Viventi covi di serpenti, o mostri

D'error pasciuti e d'uman sangue ingordi,

Ministri d'ira, apostoli d'errore,

A terra alfin; costui che viene è Amore!

Ei viene, egli s'avanza;

Ha in cor la luce, l'avvenir sugli occhi;

Non firmamenti, o báratri,

Ma le tende de l'uom son la sua stanza!

O derelitti e miseri

Figli devoti a povertà, reietti

Da splendidi banchetti,

Servi cenciosi a la spezzata gleba,

Che fertile e ridente,

Il molle ozio nutrìca

Di fastosa Ignoranza;

A voi dura e nemica

Madrigna, invidiosa

Pur d'un vil tozzo bruno

Che pugna duramente

Con l'affilato dente

Pria che sfami il plebeo fianco digiuno;

Schiavi, in piè, tutti in piè; quanti pur siete

Da le arene di Libia a la restía

Cuba, asilo di schiavi, e qual pur sia

Sotto al flagello de l'assiduo sole,

Crudo signore anch'esso,

Il color vostro e il crin.
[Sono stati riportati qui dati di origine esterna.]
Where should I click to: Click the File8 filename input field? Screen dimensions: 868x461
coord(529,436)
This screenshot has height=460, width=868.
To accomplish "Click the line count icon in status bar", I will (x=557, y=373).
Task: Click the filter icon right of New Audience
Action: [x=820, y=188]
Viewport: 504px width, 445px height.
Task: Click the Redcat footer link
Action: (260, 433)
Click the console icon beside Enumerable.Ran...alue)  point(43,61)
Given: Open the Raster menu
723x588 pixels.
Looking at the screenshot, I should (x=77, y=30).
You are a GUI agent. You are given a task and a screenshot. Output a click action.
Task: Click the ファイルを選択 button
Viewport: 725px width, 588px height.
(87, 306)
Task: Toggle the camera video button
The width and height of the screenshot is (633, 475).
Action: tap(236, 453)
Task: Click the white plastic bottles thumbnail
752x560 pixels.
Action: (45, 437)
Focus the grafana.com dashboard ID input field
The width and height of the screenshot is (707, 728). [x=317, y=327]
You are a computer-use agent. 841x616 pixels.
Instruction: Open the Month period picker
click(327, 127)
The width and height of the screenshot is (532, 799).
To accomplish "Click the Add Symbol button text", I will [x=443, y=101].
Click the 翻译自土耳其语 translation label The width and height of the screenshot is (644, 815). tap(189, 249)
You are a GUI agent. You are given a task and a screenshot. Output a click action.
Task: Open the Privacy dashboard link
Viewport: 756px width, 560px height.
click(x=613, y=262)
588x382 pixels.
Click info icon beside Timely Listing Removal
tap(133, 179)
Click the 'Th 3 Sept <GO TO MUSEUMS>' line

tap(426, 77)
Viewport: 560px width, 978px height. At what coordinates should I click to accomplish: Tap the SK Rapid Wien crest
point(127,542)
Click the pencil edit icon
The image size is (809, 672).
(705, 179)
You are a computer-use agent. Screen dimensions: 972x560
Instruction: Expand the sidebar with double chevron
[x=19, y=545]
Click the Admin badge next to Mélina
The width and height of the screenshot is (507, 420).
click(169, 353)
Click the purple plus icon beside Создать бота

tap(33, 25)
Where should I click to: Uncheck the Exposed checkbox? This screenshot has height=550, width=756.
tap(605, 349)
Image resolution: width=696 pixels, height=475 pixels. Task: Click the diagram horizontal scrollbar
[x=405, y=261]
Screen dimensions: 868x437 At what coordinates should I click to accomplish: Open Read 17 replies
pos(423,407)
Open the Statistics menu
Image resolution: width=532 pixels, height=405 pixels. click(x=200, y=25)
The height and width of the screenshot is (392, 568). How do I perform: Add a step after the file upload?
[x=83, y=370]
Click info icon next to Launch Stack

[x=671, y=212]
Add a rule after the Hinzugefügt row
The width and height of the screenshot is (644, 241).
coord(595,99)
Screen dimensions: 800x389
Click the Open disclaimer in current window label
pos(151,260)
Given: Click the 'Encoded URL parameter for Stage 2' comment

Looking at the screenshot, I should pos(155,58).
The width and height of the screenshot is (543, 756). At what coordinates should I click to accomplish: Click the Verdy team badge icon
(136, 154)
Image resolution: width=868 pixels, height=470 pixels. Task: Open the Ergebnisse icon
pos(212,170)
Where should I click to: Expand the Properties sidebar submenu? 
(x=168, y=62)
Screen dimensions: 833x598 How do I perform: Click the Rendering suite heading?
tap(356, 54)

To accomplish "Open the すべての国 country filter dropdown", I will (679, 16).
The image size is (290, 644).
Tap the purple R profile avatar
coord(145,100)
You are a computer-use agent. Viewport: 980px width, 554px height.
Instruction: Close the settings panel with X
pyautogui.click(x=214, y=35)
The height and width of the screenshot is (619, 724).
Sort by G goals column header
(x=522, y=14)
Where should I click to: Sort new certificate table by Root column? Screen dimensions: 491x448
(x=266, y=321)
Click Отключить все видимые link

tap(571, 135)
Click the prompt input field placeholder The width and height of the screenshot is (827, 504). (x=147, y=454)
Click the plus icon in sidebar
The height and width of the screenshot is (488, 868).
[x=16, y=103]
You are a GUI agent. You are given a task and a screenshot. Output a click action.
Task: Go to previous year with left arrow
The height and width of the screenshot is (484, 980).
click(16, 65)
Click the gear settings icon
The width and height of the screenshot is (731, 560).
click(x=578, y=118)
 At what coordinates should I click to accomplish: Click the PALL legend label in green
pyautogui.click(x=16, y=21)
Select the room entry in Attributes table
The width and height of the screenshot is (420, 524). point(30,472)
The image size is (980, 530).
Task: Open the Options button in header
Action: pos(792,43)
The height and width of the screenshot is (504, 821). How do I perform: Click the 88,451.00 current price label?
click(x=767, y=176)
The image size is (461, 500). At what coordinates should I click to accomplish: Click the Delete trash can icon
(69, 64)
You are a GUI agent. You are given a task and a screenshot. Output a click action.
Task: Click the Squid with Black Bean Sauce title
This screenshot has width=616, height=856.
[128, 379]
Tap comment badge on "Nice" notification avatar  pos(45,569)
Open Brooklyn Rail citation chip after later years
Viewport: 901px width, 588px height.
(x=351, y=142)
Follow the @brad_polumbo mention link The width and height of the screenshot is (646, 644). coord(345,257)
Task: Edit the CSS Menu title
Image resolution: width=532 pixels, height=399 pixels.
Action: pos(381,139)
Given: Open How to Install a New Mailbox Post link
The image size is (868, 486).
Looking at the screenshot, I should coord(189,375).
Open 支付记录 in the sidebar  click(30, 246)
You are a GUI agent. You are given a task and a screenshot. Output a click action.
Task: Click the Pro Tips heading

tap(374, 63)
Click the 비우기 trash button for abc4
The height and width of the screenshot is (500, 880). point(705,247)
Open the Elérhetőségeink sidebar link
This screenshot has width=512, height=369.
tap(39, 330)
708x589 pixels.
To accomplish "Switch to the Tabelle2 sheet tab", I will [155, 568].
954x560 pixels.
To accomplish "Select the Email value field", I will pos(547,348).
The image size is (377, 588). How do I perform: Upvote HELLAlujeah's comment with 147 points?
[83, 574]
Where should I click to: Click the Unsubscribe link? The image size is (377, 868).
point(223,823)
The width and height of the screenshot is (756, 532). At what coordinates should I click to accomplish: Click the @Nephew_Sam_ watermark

Schiavi, in piè tutti!

Parla cotal parola

Costui che vien, per cui,

De l'opre e degli affanni

Santificati a la feconda scola,

L'alma e la destra amica

Di provvida fatica,

Porger potranno tutti

De la finor vietata arbore ai frutti!

Ei viene, egli si avanza;

Ha in cor la luce, l'avvenir sugli occhi!

Non firmamenti, o báratri

Ma le tende de l'uom son la sua stanza.

Voi, che in abietto e vile

Ozio distesi, il turpe viver molle

Annoverate dal fuggir de l'ore,

Schiavi imbelli del core

Vostro e d'altrui, larve patrizie, all'opra!

Tal giudice v'è sopra,

Che a nulla mai quanto a l'oprar perdona.

Nè del ceruleo sangue

Vi gioverà l'inclita stilla, o il caro

Peso di scrigno avaro,

Solo a capricci di lussuria aperto;

Nè, meno ignobil merto,

Le illustri opre dei padri: egro ed imbelle

Nipote da gagliardi avi discende,

Qual da la salma d'un illustre antico

Discende il vil lombrìco.

Industre ed ingegnosa

Gente, ai travagli del pensiero avvezza

Come ad opra di man, combatte ed osa

Assidua ed animosa,

Ed a mezzo il cammin mai non assonna.

Da le vulgari ed ime

Sedi s'inalza a mal contesa altezza,

E, rampogna sublime

Cui l'ozio ingombra e l'ignoranza opprime,

Sa ciò che vale, e di sè stessa è donna!

Tal suonava d'intorno al Pellegrino

Meravigliosa un'armonia, fra tanto

Che, incoronato di superba luce,

Sul superbo suo capo il Sol splendea.